La justice italienne enquête sur des allégations selon lesquelles l'ancien responsable des désignations arbitrales, Gianluca Rocchi, aurait manipulé les affectations clés de Serie A et de Coppa Italia pour favoriser l'Inter Milan lors de la saison 2024-25. Selon des documents de la Procure de Milan, Rocchi fait l'objet d'une enquête pour association de malfaiteurs présumée, aux côtés de plusieurs autres responsables de l'instance dirigeante de l'arbitrage italien.
L'enquête, menée par le procureur Maurizio Ascione, porte sur une réunion présumée qui s'est tenue à San Siro le 2 avril 2025. Une écoute téléphonique de cette réunion aurait capturé Rocchi en train de discuter des affectations avec deux ou trois personnes. Les discussions concernaient, apparemment, l'affectation d'Andrea Colombo, décrit comme un arbitre "favorisé par l'équipe à l'extérieur", au match crucial de championnat de l'Inter à Bologne le 20 avril 2025. Il était également question de confier la demi-finale de Coppa Italia du 23 avril 2025 à Daniele Doveri, un arbitre apparemment "désapprouvé" par l'Inter, afin de s'assurer qu'il ne puisse pas arbitrer la finale et les derniers matchs décisifs de Serie A de l'Inter.
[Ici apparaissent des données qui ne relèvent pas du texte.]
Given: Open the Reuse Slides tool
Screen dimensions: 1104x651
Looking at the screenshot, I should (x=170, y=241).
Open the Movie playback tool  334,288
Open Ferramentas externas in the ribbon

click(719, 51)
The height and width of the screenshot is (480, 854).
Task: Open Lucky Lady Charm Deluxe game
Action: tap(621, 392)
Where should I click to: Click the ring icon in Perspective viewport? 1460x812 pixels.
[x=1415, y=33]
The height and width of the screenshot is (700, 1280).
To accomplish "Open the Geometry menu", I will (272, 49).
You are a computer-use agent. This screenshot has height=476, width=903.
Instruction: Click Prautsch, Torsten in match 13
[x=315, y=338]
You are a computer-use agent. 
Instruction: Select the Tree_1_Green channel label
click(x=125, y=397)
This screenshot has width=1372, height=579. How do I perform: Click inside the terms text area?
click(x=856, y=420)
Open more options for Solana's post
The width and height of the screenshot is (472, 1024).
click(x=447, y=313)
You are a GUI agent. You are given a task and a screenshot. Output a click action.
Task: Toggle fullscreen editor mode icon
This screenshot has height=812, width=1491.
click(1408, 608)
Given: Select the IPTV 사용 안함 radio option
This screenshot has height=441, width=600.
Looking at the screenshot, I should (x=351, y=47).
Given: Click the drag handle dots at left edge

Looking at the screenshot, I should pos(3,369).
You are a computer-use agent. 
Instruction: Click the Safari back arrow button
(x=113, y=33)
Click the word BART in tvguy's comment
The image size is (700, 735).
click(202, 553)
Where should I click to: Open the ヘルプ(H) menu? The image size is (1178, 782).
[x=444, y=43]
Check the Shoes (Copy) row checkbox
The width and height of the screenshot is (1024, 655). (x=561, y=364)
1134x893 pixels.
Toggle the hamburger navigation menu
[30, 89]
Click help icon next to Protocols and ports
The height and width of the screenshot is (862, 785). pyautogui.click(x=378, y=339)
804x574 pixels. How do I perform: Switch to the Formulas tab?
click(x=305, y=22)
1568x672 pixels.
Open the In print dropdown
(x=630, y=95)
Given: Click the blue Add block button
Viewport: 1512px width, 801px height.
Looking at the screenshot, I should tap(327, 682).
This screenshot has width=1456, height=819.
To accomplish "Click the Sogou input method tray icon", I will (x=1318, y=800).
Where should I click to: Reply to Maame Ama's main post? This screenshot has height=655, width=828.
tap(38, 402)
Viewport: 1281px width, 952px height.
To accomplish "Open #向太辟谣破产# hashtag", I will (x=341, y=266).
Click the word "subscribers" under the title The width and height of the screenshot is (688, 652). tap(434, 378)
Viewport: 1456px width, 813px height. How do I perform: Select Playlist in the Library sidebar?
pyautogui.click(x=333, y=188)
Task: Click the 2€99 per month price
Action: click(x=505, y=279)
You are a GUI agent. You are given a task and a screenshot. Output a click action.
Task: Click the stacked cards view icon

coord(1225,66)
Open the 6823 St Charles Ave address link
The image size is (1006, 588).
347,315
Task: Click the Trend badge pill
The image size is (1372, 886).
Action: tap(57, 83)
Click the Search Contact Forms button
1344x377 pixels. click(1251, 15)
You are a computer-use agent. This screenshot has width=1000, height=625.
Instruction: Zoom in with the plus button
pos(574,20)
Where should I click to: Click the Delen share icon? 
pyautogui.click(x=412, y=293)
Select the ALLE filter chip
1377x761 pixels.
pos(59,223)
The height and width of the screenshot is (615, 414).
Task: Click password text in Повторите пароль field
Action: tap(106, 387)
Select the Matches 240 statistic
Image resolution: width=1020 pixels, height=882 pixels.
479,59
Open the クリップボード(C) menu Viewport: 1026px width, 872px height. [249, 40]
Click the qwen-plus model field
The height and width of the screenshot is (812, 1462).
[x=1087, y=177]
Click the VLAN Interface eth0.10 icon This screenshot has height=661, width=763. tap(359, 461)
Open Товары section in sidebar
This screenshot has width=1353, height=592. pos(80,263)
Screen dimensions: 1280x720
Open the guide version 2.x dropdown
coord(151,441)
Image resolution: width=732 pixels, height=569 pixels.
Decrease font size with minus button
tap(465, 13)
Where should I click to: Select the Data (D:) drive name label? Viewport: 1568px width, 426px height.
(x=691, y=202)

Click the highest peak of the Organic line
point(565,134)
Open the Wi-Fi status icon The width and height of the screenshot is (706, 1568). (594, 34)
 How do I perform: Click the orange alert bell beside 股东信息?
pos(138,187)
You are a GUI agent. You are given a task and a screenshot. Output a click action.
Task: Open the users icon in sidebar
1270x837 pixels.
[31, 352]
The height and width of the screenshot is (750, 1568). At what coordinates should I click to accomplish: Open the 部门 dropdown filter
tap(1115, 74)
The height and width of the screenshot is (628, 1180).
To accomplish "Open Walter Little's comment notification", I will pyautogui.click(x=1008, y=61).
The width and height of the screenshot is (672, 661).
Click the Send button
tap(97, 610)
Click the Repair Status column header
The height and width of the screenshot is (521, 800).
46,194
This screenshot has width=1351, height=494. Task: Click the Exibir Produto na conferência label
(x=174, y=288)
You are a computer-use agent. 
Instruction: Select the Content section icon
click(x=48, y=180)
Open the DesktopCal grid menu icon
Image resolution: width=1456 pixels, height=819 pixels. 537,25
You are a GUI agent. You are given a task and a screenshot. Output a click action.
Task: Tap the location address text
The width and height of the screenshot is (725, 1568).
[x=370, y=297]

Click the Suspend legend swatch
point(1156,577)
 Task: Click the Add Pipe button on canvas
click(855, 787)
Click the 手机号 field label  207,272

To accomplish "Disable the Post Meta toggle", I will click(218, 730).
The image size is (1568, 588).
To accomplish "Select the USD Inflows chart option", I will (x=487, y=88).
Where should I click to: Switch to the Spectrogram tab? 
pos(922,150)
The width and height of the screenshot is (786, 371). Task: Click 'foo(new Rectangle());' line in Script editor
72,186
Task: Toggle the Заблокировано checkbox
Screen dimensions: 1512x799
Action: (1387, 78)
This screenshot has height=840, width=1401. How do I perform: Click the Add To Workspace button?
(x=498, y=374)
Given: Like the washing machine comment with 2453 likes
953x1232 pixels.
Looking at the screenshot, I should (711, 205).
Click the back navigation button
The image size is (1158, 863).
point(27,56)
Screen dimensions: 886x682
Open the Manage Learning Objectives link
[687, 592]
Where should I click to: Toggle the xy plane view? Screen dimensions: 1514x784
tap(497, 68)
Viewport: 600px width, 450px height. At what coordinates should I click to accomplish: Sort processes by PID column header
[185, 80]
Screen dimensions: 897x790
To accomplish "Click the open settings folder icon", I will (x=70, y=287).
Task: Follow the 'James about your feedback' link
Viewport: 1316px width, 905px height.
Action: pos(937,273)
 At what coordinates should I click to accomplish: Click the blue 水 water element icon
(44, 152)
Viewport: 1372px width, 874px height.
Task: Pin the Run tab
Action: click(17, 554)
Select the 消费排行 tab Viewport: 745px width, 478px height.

Des témoignages de plusieurs arbitres, dont Doveri et Colombo eux-mêmes, auraient apporté des confirmations supplémentaires de ces affectations présumément "orchestrées". Les procureurs suggèrent qu'il existait une connaissance partagée parmi les officiels de ces arrangements, qu'ils décrivent comme faisant partie d'un "système" plus large géré par Rocchi. L'enquête a également entendu les anciens arbitres Domenico Rocca et Eugenio Abbattista, qui ont parlé de mécanismes d'évaluation post-match qui influençaient les affectations futures et les revenus, et de "purges" contre ceux qui ne s'alignaient pas sur la bonne "faction".
Les procureurs ont réitéré que, à ce stade, les clubs et leurs dirigeants ne font pas l'objet d'une enquête et ne sont pas considérés comme des victimes. L'attention reste entièrement concentrée sur l'establishment arbitral. Un seul témoignage, celui de l'officiel VAR Daniele Paterna concernant un match Udinese-Parme, a été rejeté par les enquêteurs en raison d'informations fausses ; toutes les autres auditions auraient fourni des preuves utiles.
L'affaire a ravivé d'anciennes controverses dans le football italien. Les déclarations de José Mourinho en mai 2023, alors qu'il était entraîneur de la Roma, ont refait surface. Mourinho avait affirmé à l'époque : "Nous n'avons pas la force que d'autres clubs ont pour dire 'nous ne voulons pas cet arbitre', il y a des équipes qui le font. Nous le savons tous". Il avait fait appel directement à Rocchi, alors le désignateur, pour qu'il cesse d'affecter un certain officiel aux matchs de la Roma.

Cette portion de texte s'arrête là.